> **ABOUT THIS EXERCISE**
When a line in the material beneath includes the word "each", add it to the count, and report the count alone.
—————
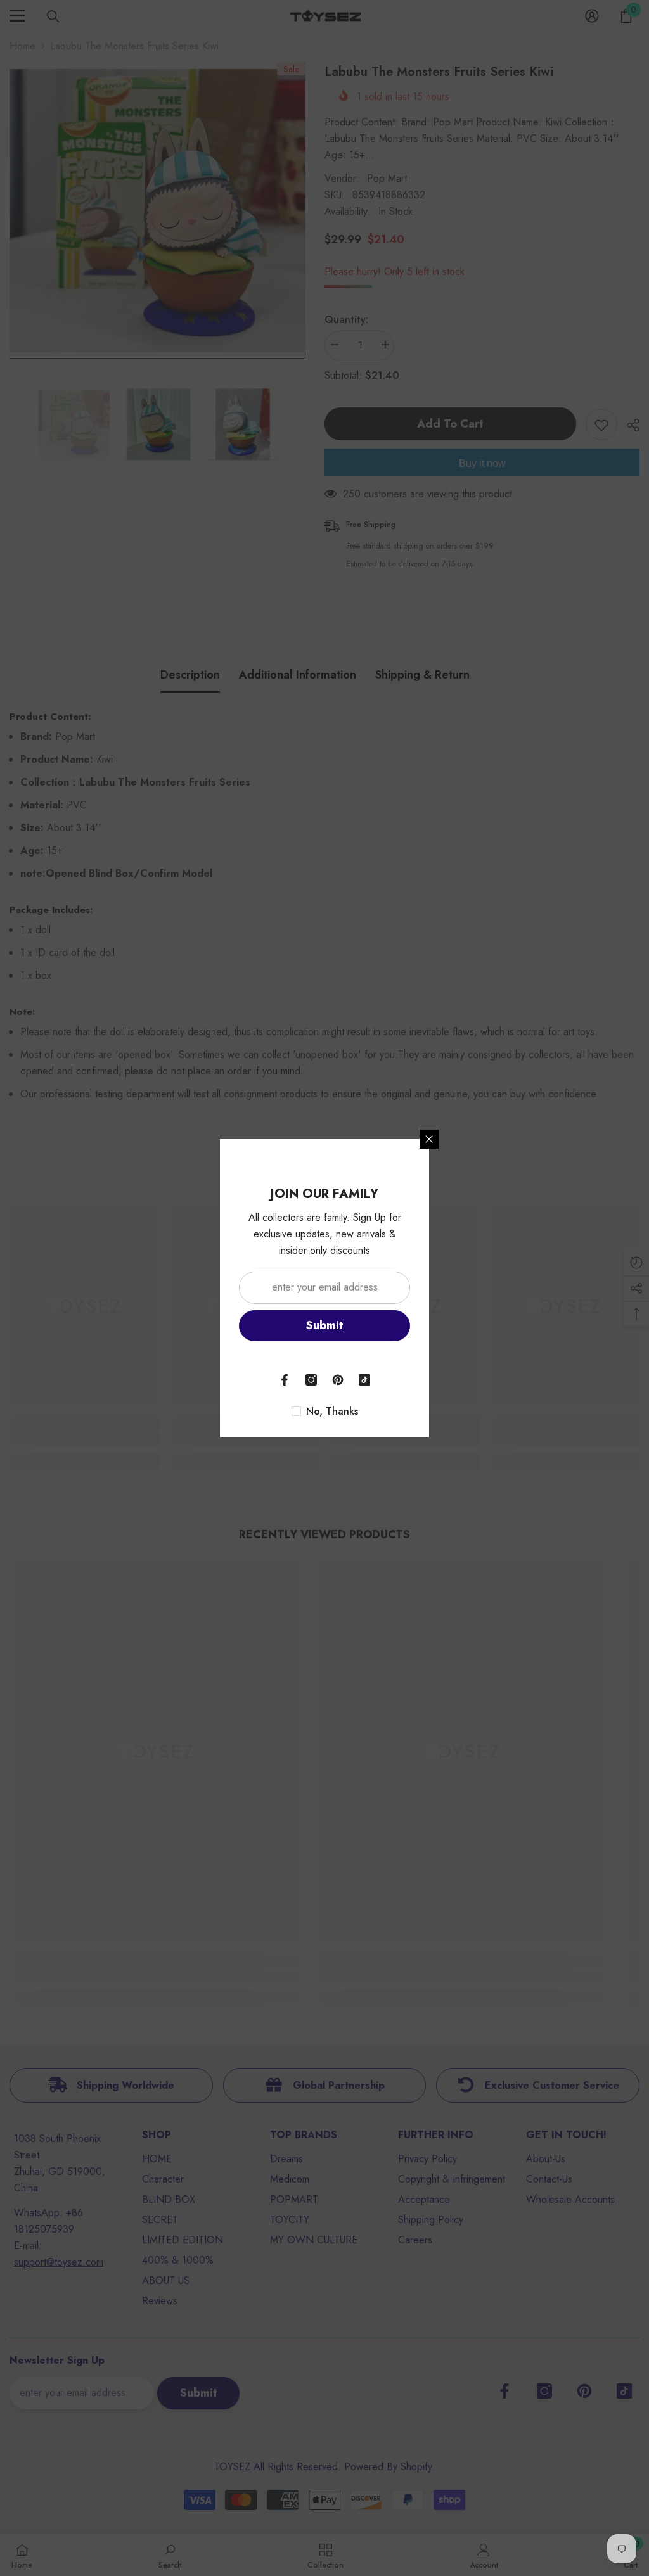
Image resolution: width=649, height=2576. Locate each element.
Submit (325, 1325)
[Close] (429, 1139)
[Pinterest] (337, 1380)
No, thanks (332, 1412)
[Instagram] (311, 1380)
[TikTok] (364, 1380)
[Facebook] (284, 1380)
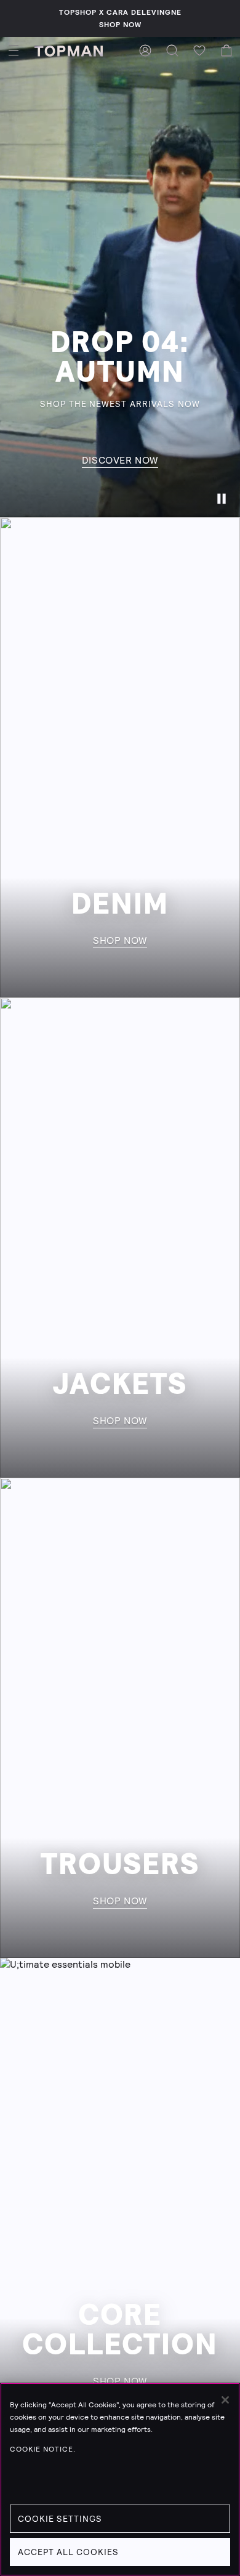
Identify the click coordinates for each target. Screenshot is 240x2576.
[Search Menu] (172, 50)
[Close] (225, 2399)
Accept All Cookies (68, 2552)
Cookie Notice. (43, 2449)
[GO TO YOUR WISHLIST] (199, 50)
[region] (120, 2479)
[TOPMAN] (68, 50)
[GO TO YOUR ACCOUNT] (145, 50)
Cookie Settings (60, 2518)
—————
> **EXPECTED ANSWER**
2